[Stored records]
++++++
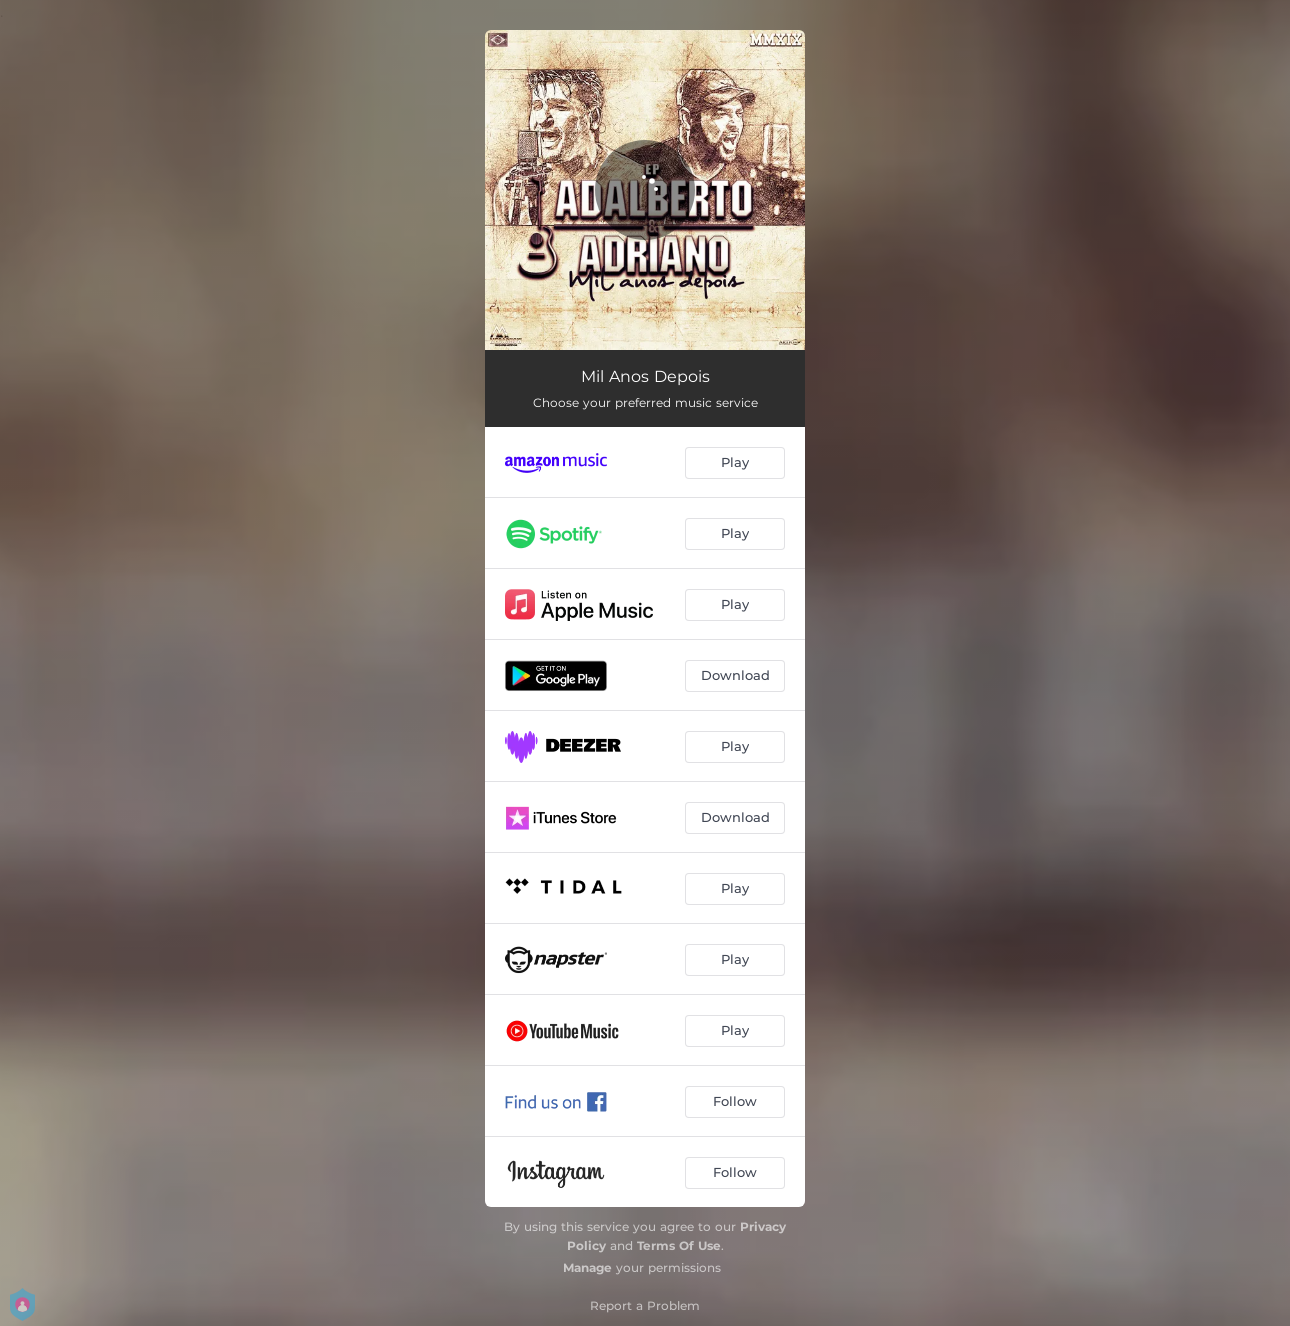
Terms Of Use (679, 1245)
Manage (587, 1267)
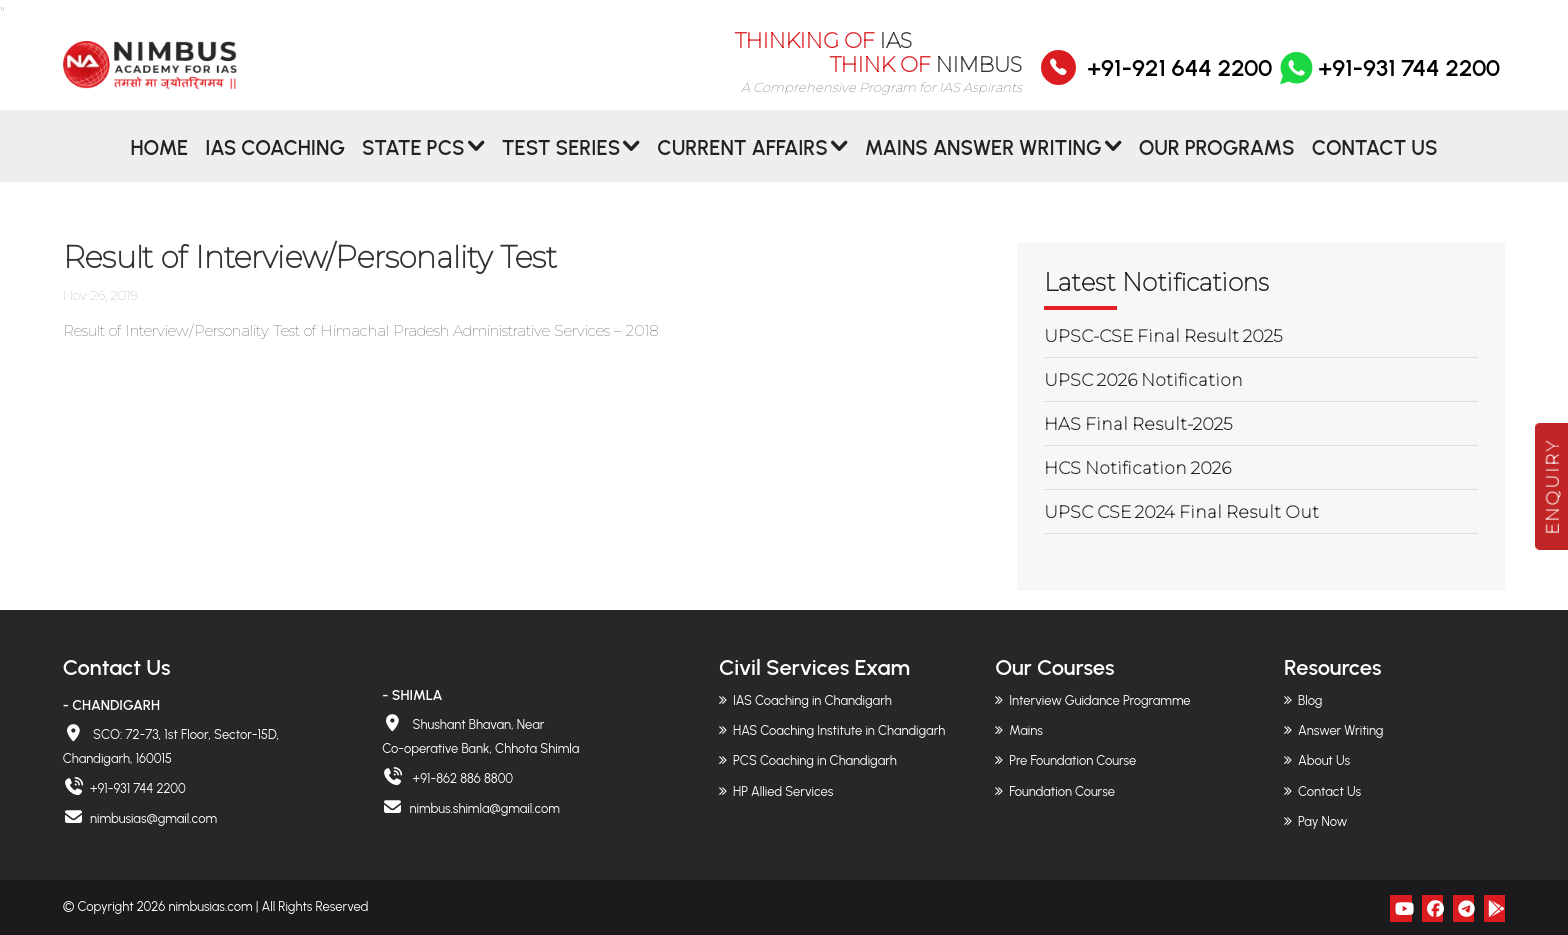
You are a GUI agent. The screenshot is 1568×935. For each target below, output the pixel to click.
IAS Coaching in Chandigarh (812, 700)
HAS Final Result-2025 (1138, 424)
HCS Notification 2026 (1137, 468)
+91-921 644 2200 (1179, 80)
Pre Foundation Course (1072, 760)
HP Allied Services (783, 791)
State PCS (413, 163)
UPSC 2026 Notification (1143, 380)
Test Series (561, 163)
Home (159, 163)
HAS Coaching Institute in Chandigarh (839, 730)
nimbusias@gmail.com (153, 818)
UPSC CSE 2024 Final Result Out (1181, 512)
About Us (1324, 760)
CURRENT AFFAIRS (742, 163)
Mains (1026, 730)
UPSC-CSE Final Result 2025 (1163, 336)
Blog (1310, 700)
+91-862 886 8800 (461, 778)
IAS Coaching (275, 163)
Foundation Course (1062, 791)
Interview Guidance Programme (1099, 700)
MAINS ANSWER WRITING (983, 163)
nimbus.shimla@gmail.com (484, 808)
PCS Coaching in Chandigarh (815, 760)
++++++
*REQUEST*. Print every line of the listing above word for word, leaving out the pictures.

*THE RESULT*.
Terms Of Use (679, 1245)
Manage (587, 1267)
You are a GUI agent. The screenshot is 1568×935. For each target below, output the pixel to click.
IAS Coaching in Chandigarh (812, 700)
HAS Final Result-2025 (1138, 424)
HCS Notification 2026 (1137, 468)
+91-921 644 2200 (1179, 80)
Pre Foundation Course (1072, 760)
HP Allied Services (783, 791)
State PCS (413, 163)
UPSC 2026 Notification (1143, 380)
Test Series (561, 163)
Home (159, 163)
HAS Coaching Institute in Chandigarh (839, 730)
nimbusias@gmail.com (153, 818)
UPSC CSE 2024 Final Result Out (1181, 512)
About Us (1324, 760)
CURRENT AFFAIRS (742, 163)
Mains (1026, 730)
UPSC-CSE Final Result 2025 (1163, 336)
Blog (1310, 700)
+91-862 886 8800 (461, 778)
IAS Coaching (275, 163)
Foundation Course (1062, 791)
Interview Guidance Programme (1099, 700)
MAINS ANSWER WRITING (983, 163)
nimbus.shimla@gmail.com (484, 808)
PCS Coaching in Chandigarh (815, 760)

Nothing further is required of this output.